**Task item**:
Please answer these questions from the abstract on the MCM helicase:
1. What form of mtMCM do biochemical and crystallographic evidence indicate is functional?
2. Which two proteins have a proposed loading mechanism similar to the ring-opening one suggested for mtMCM?
3. What feature shared with SV40 large T antigen does the three-dimensional map show in each hexamer?

**Extract provided**:
+++

Double Hexamer Structure Of The Archaeal Helicase MCM From Methanobacterium Thermoautotrophicum

Abstract

Hexameric DNA helicases are key enzymes in the replicative machinery. They are also an example of flexible proteins which undergo conformational changes related to their function. The minichromosome maintenance factor MCM of Methanobacterium thermoautotrophicum (mtMCM) is at present the best characterized archaeal replicative helicase, as well as a useful experimental model for the more complex eukaryotic helicases. Biochemical and crystallographic evidence indicate that the double hexamer is the functional form of mtMCM, but previous EM reports have detected assembly as single heptamer, single hexamer, or other stoichiometries.In our studies, we have observed not only 6-fold and 7-fold structures, but also open rings and double rings in the same wild type mtMCM preparation. This is an indication of polymorphism in the assembly of mtMCM, and possibly of equilibrium between these various forms. It is not clear at present, what is the functional relevance of each of the structural arrangements, although a hexameric form would correlate best with the presence of six MCM components in the eukaryotic MCM2-7 complex. The presence of open ring forms, reported here for the first time, suggests that loading of mtMCM onto DNA might be achieved through a ring opening mechanism. Such an MCM loading mechanism would be similar to that proposed for the T7 helicase or the bacterial Rho terminator, and different to that of the SV40 large T antigen, where monomers assemble around the DNA to form the hexameric rings.We also present the first three-dimensional reconstruction of the MCM double hexamer from negatively stained samples. The map allows direct observation of the dodecameric complex for the first time, and highlights characteristics similar to those found for SV40 large T antigen, such as the existence of side channels in each hexamer.

+++

**Dataset section**:
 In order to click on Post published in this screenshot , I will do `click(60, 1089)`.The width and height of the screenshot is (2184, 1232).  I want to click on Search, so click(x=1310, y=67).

+++

**Exercise solution**:
1. The double hexamer.
2. The T7 helicase and the bacterial Rho terminator.
3. Side channels.